Semaine de la mode « apocalypse now »

3 min
À retrouver dans l'émission

Comment la mode la deuxième industrie la plus polluante au monde pourrait-elle devenir l’allié du combat écologique et de la lutte contre changement climatique ?

Image prise pendant le défilé de la Fashion Week à Paris, le 25 février 2019
Image prise pendant le défilé de la Fashion Week à Paris, le 25 février 2019 Crédits : Christophe ARCHAMBAULT / AFP - AFP

La question est aussi paradoxale que transversale alors que se déroule la dernière semaine des défilés automne-hiver 2019-2020 à Paris.

Lors de la « fashion week » londonienne le groupe d’activistes « Extinction Rebellion » qui défend donc la vie face à l’horizon apocalyptique vers lequel nous accélérons, s’est invité en marge des podiums. En multipliant les actions directes non-violentes et symboliques, il s’agissait pour les militants d’imposer l’écologie au premier rang.

A voir les chiffres du secteur, la mode se doit en effet d’être en vert, en vert et contre tout. La consommation de vêtements a doublé au cours des 15 dernières années, alors que leur utilisation, le nombre de fois où ils sont portés, a diminué de 36%. Le secteur textile consomme l’équivalent de 32 millions de piscines olympiques d’eau chaque année pour assurer sa production. Et selon l’Agence de l’environnement et de la maîtrise de l’énergie (Ademe), la mode qui représente 2 % des émissions globales de gaz à effet de serre et pourrait même cumuler, en 2050, 26 % des émissions.

La situation est grave mais pas désespérée. Des initiatives se multiplient au sein des différents groupes pour développer le recyclage et réduire la consommation d’eau. En décembre 43 enseignes, dont Stella McCartney, Burberry et H&M, signaient une charte de l’Organisation des Nations Unies focalisée sur la réduction des émissions de gaz à effet de serre et sur le développement durable à travers 16 engagements. 

En France, la loi contre le gaspillage vestimentaire qui interdit de jeter ou de brûler les vêtements invendus sera votée courant 2019.

Mais au-delà des mesures, ce sont les mentalités qui doivent bouger. Les activistes d’Extinction Rebellionne positionnent pas anti-mode, au contraire ils prennent acte que la mode est un champ culturel d’influence majeure, à la fois moteur de tendances et source significative de dévastations écologiques. 

C’est ce paradoxe qu’il faut utiliser comme un levier. A ce titre, l’opposition entre gentils défilés de mode éthique et durable, et grands méchants show fastueux cultivant l’obsolescence identitaire est en train de tomber.
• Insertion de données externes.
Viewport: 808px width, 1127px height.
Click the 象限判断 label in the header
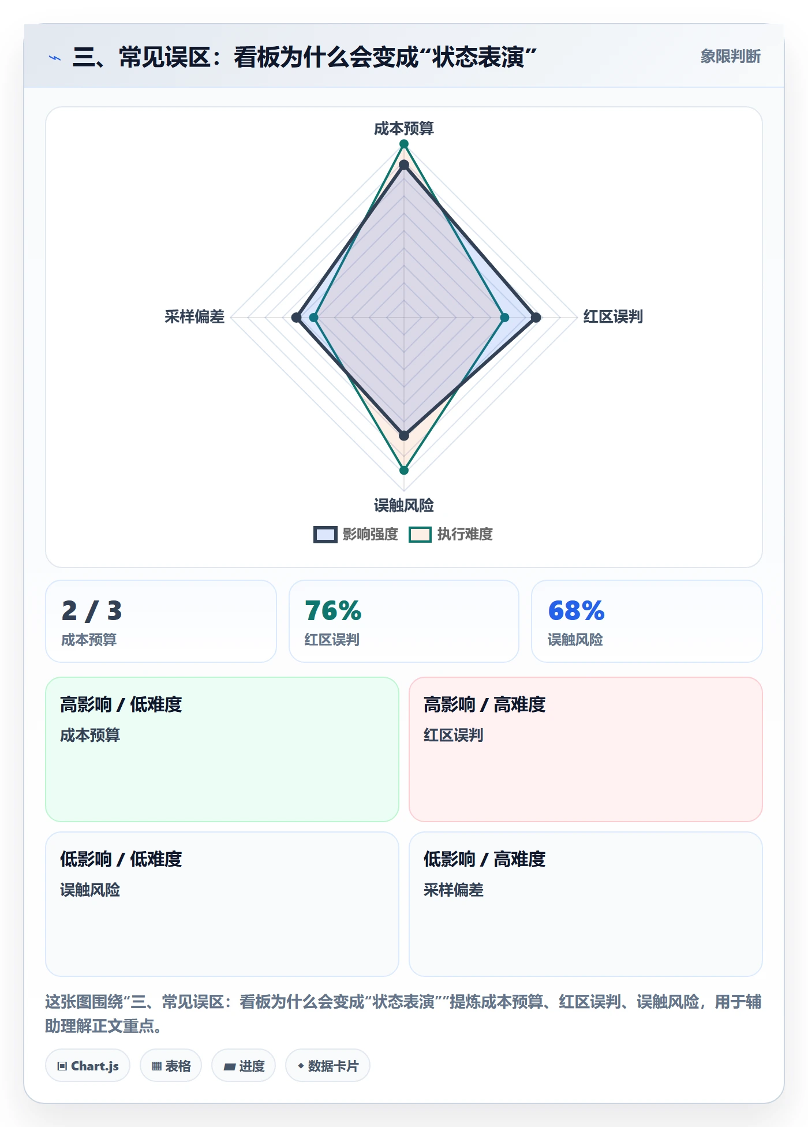point(730,56)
Par exemple avec Marine Serre, jeune corrézienne lauréate du Prix LVMH et couronnée au Festival d'Hyères en 2017. Pour son défilé présenté au deuxième jour de cette semaine parisienne de la mode, les invités étaient accueillis dans les crayères d’Issy-les-Moulineaux par ce texte : « L’Apocalypse a frappé. Les crises écologiques et les guerres climatiques sont en train de détruire les derniers vestiges de la civilisation telle qu’on la connaissait. Cependant, un petit nombre de survivants a trouvé refuge dans les abris et caves en sous-sol. [...] Là, quelque chose se prépare, fermente, irradie ».
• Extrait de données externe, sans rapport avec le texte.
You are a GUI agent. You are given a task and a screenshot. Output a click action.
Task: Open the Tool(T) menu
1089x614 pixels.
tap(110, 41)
Baptisée « Radiation » la collection recycle les couvertures en ponchos masculins, assemble de vieux foulards, surpique une longue robe SM de coquillages, de clés ou de pièces de monnaie, invente même la canadienne en gilet jaune ! Futurisme, récupération et hybridation sont au service d’une mode de pointe à la fois désirable et systématiquement durable. Une nouvelle approche se hisse en haut de la pyramide des prescripteurs, elle pourrait irradier positivement sur tout le secteur.